Now you may notice that the cake is tiny. This is because I knew John would not love this recipe, but I really wanted to try it, so I made it for his students. But that meant I cut it as though it were a snacking cake, and to get the requisite 35 or so slices, I had to cut them into pretty small squares. I figured they were not complaining either way, but I do wish I had left some larger slices for photographing! And for the record, I liked the cake, my kids liked the cake, John’s colleague liked the cake, John’s students liked the cake… and no, John did not like the cake. At least he is consistent (and super easy to cook and bake for usually).
- 3 cups cake flour
- 1 t baking soda
- 1/2 t fine sea salt
- 1/2 lb (2 sticks, 16 T) unsalted butter, softened
- 2 1/2 cups sugar
- 6 eggs, separated
- 1 t ground vanilla beans
- 1 oz (2 T) Bourbon--use a decent but not best quality liquor
- 1 cup plain whole fat Greek yogurt
- 1 1/2 cups raw sugar, such as Demerara
- 1 1/4 cups water
- juice of one lemon
- 1 T Bourbon--once again use a whiskey you would be ok with drinking but don't break the bank
Preheat the oven to 375 F. Line a 9X13 baking pan with parchment paper and grease it. Set aside.

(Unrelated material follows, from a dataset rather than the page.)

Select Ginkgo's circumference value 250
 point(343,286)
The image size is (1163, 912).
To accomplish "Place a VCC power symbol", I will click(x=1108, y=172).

Sift the flour into a medium sized bowl. Whisk in the salt and baking soda. Set aside.
Using a stand or handheld mixer, beat the butter until creamy. Add the sugar in 5 installations, beating after each one. Be sure to scrape the sides and bottom of the bowl as needed.
Add the egg yolks, one at a time, beat well after each addition. Be sure to scrape the sides and bottom of the bowl as needed.
Beat in the ground vanilla beans and Bourbon.
Add the flour mixture and yogurt in 3 and 2 additions, respectively, alternating between the 2 and beginning and ending with the flour mixture. Mix on low speed.
Switch to using a spatula by hand.
Whip the egg whites to hold stiff peaks. Place a dollop of the egg whites into the cake batter and mix it in to loosen it. Then fold the remaining egg whites into the batter, being careful to not overly deflate the egg whites.
Scrape the batter into the prepared pan and smooth the top even.
Bake for 10 minutes, and then reduce the heat to 350 F. Mine took much longer than expected--bake another 30 minutes, and if it is still quite gooey, place foil loosely on top of the cake (that will prevent it getting too dark) and bake another 10 minutes. The cake is ready when a cake tester inserted into the center of the cake comes out clean or with only a few crumbs attached.
While the cake is baking, place the soaking syrup ingredients into a sauce pan. Bring the mixture to a boil, stirring occasionally. Once the sugar is dissolved, let it boil for 5 minutes. Then take it off the heat and set aside.
When the cake is done, take it out of the oven and place it on a cooling rack for 10 minutes.
After it has cooled for 10 minutes, poke holes all over the cake (not riddled with holes, maybe 3 inches apart?). Brush half of the syrup over the cake and into the holes.
Let the cake cool another 10 minutes. Brush the remaining syrup over the top and into the holes.
Let the cake cool completely before removing by the parchment paper and slicing.